_Obiettivo 1_: Indica se ciascuna affermazione concorda con il brano, rispondendo sì o no e citando alla lettera le parole decisive: (a) i Veienti erano i più vicini al Tevere; (b) Fidene si trovava sulla riva destra del Tevere; (c) secondo le tradizioni, Mesenzio impose ai Latini un tributo in olio.

_Brano_:
⁂

Dopo che il Tevere formò la frontiera dell'Etruria verso l'Umbria e il Lazio, alle agitazioni di una perpetua guerra di razze diverse, viventi sullo stesso suolo, dovettero sottentrare quelle pacifiche relazioni di vicinato, possibili tra due paesi limitrofi, e pare che da quel tempo non si sia più verificato alcun importante spostamento di confini, specialmente verso il Lazio. Per quanto i Romani riguardassero decisamente gli Etruschi come stranieri e come compatrioti i Latini, pare nondimeno ch'essi temessero molto meno i popoli della riva diritta del Tevere che non i loro affini di stirpe, come ad esempio i Gabini e quelli d'Alba. Ciò parrà naturale quando si pensi che da settentrione i Romani erano difesi non solo dal confine naturale di un grosso fiume, ma anche dalla circostanza, importante per lo sviluppo commerciale e politico della loro città, che nessuna delle grandi città etrusche si trovava nelle immediate vicinanze del fiume, come Roma sulla riva latina. I più vicini al Tevere erano i Veienti; e con essi infatti Roma ed il Lazio si trovavano più spesso in seri conflitti, principalmente pel possesso di Fidene, la quale posta sulla riva sinistra del Tevere, serviva ai Veienti quasi di testa di ponte, come sulla destra il Gianicolo ai Romani, e trovavasi ora nella mani dei Latini, ora in quelle degli Etruschi. Molto più pacifiche e amichevoli di quelle che allora si potessero sperare tra vicini, erano invece le relazioni di Roma con Cere, posta a qualche maggiore distanza. Correvano bensì delle vaghe tradizioni, risalenti ai più antichi tempi, le quali narravano di combattimenti tra Cere e il Lazio, di grandi vittorie riportate sui Latini da Mesenzio re di Cere, il quale avrebbe loro imposto un tributo in vino; ma una più chiara e concludente tradizione, in luogo di disfide e di guerre, ci assicura degli intimi rapporti pacifici tra i due antichissimi centri delle relazioni commerciali e marittime nell'Etruria e nel Lazio.

⁂

_Obiettivo 2_: Ridimensiona le righe dell'elenco comprese tra quella che contiene "1366x768 pixels. At" e la fine dell'elenco, estremi inclusi: riscrivile tutte, richieste comprese, moltiplicando per 0,8 le coordinate delle risposte e arrotondando all'intero, con le metà per eccesso. Tralascia le immagini e riporta solo queste righe.

⁂

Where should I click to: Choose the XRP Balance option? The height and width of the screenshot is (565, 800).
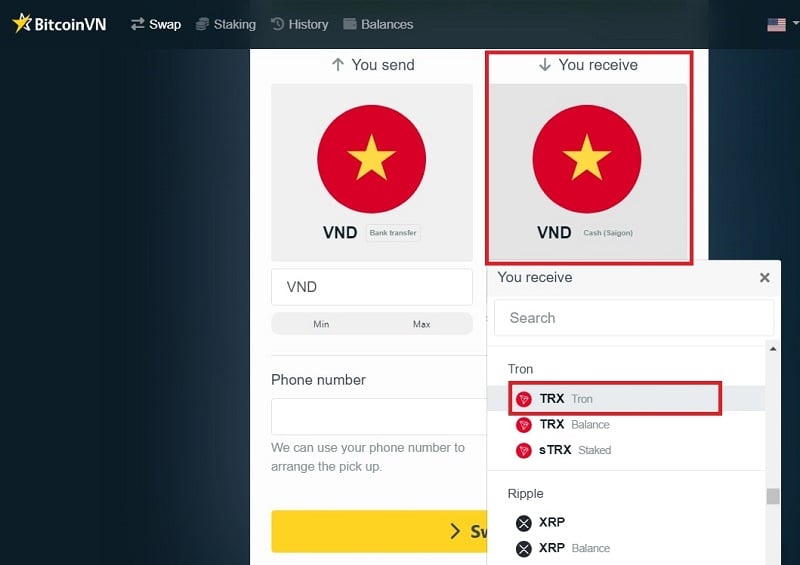click(x=626, y=548)
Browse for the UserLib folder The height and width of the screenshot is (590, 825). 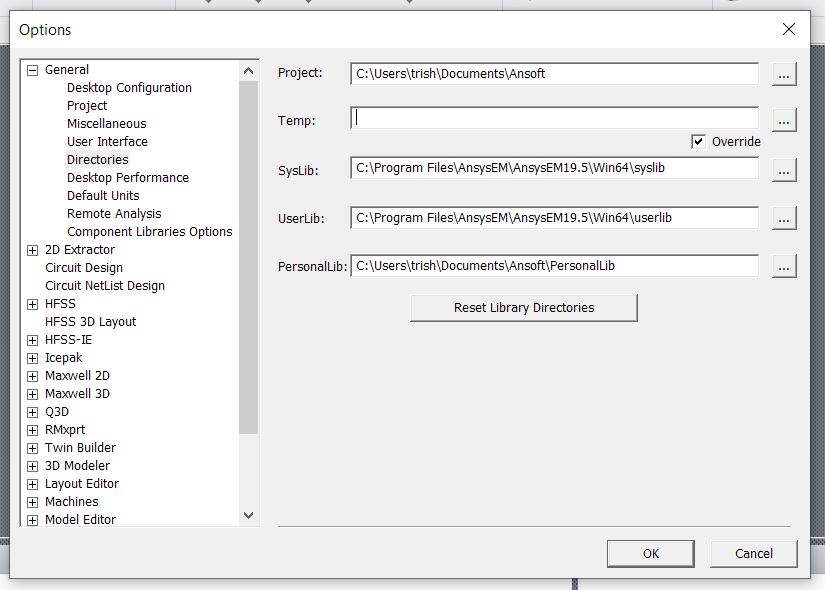[x=784, y=218]
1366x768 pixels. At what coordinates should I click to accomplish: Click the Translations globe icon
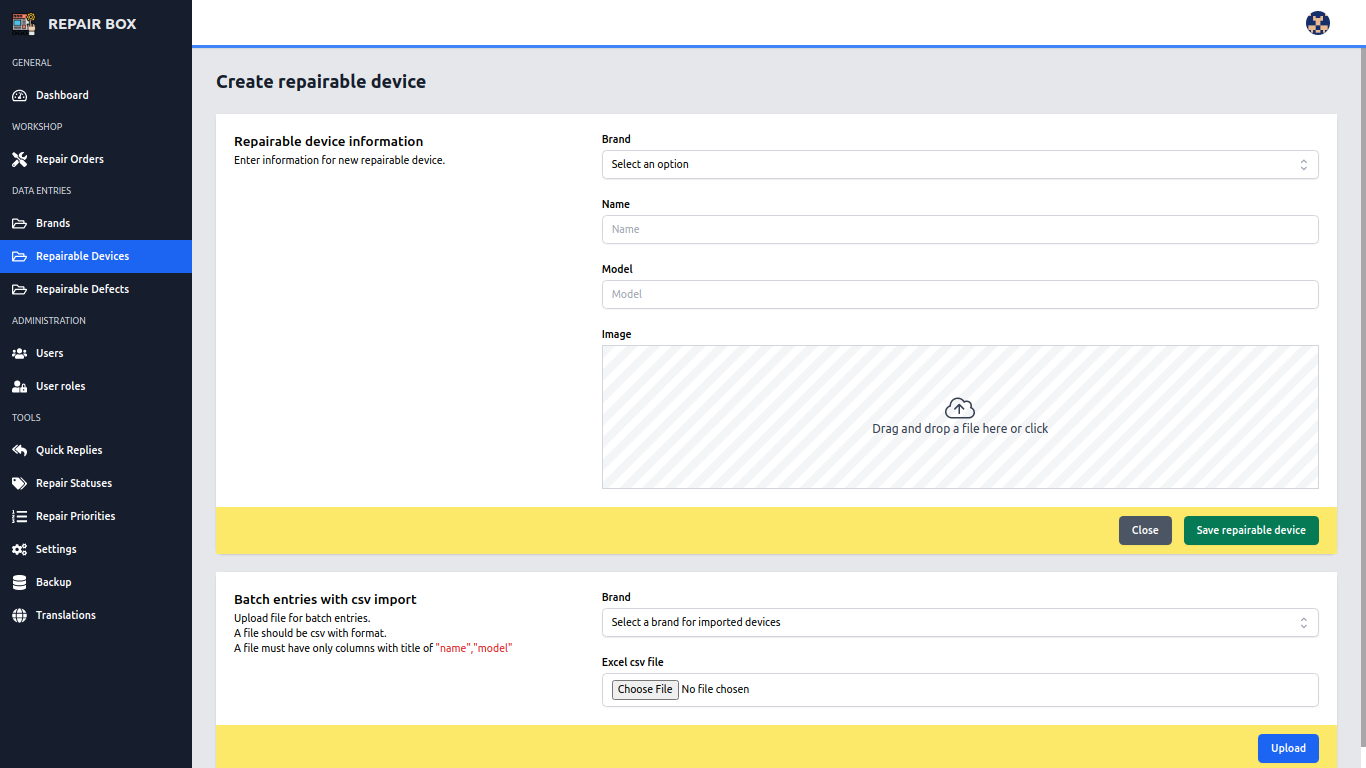pyautogui.click(x=19, y=616)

⁂

_Risultato completo 1_:
(a) Sì: «I più vicini al Tevere erano i Veienti».
(b) No: «posta sulla riva sinistra del Tevere».
(c) No: «il quale avrebbe loro imposto un tributo in vino».

_Risultato completo 2_:
1366x768 pixels. At what coordinates should I click to accomplish: Click the Translations globe icon
pyautogui.click(x=15, y=493)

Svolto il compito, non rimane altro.